Foreign ambassadors visit UD
Photos by Kathy F. Atkinson August 02, 2022
Inspiring global partnerships in innovation, ambassadors learn about cutting-edge research at UD’s STAR Campus
Foreign ambassadors learned about the cutting-edge research taking place at the University of Delaware as part of a visit to the First State on July 21 through the U.S. Department of State's Experience America program.
More than 40 diplomats — representing countries across five continents — met with UD’s leadership and toured the Science, Technology and Advanced Research (STAR) Campus, a hub for innovative activities that combines top academics and research with industry and community partnerships.
Provost Laura Carlson described the impact the STAR Campus has had for students, the community, and local, state and global business partners. In 2009, the University acquired the 272-acre former Chrysler assembly site and the STAR Campus has continued to evolve since.
“[It] was a true blank canvas on which we started painting the future of the University, our state, our region in the world,” Carlson said. “The University envisioned this as a place where UD's strengths in teaching and research could intersect with the needs of our local and global communities, coming together to envision a brighter future for all. This transformational impact continues to happen in real time. We're happy to have you here and just share with you our vision for what's possible to help shape a better future.”
Led by the U.S. Department of State, the Experience America program connects foreign ambassadors with academic, business, community and cultural leaders with the goal of building relationships to promote economic investment, commerce and dialogue.
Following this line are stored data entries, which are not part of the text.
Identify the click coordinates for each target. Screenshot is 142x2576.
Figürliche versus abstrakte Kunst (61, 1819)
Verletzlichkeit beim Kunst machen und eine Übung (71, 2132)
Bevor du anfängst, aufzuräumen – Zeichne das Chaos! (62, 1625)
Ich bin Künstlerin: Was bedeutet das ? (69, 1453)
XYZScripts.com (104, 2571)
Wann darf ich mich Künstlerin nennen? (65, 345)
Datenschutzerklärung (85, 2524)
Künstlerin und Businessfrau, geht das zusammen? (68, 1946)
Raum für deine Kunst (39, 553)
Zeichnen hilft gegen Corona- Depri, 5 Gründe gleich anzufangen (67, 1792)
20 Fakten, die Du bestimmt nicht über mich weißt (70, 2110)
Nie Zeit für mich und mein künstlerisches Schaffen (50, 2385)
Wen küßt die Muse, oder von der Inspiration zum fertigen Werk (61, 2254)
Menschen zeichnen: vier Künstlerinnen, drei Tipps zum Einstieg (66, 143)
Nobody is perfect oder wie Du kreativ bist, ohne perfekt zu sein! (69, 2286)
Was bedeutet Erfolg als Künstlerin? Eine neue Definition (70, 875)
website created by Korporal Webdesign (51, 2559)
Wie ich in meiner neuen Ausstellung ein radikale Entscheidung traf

The event was the Biden Administration’s first Experience America trip and also the first since the pandemic — so it made perfect sense for the trip to be to Delaware, the first state to ratify the U.S. Constitution and at the first university in America to launch a study abroad program.
“This school, with its innovative and entrepreneurial spirit, opened doors to possibilities for students like me and my brother,” said Valerie Biden Owens, chair of the Biden Institute and the president’s sister.
As part of the presentation, Kelvin H. Lee, UD’s Gore Professor of Chemical and Biomolecular Engineering and Director of the National Institute for Innovation in Manufacturing Biopharmaceuticals (NIIMBL), gave an overview of UD’s research and innovation profile. He shared that UD is among only 16 universities in the country to be designated as a Land Grant, Sea Grant and Space Grant institution. The Carnegie Foundation for the Advancement of Teaching classifies UD as a research university with very high research activity — a designation given to less than 3% of U.S. colleges and universities.
“We're surrounded by great faculty at this institution and a great community inside this institution,” he said. “We hope we can share with you a little bit about what we're doing here at the University and perhaps inspire you to think about how it might connect with some of the things that you're interested in, and perhaps maybe we can even work together.”
Following the presentation, the ambassadors toured the campus’ health design studio and nursing simulation lab, where they experienced firsthand how UD is transforming new knowledge into positive impacts for the world. They also had an opportunity to hear about the work taking place at Chemours, a commercial partner located at STAR Campus.
“One of the things that we hope to focus on here is having an impact from our research and from our education and translating that to be able to have an impact on individuals right now,” said Kathleen S. Matt, dean of UD’s College of Health Sciences. “That is the purpose of creating the STAR Campus, where the community is welcomed in and they are a part of inspiring the work and the training and the research that we do. And then at the same time, it inspires us to translate what we learn and take that to the outside.”
Following the STAR Campus presentation and tour, the ambassadors were part of a Delaware business leaders roundtable and visited the DuPont Experimental Station and Global Innovation Center. Throughout the day, the diplomats learned how research, technology and entrepreneurship have transformed the state in myriad ways.
“When I was confirmed as chief of protocol, one of the things I wanted to do first was this — physical person-to-person human diplomacy,” U.S. Chief of Protocol Ambassador Rufus Gifford said. “It matters so much.”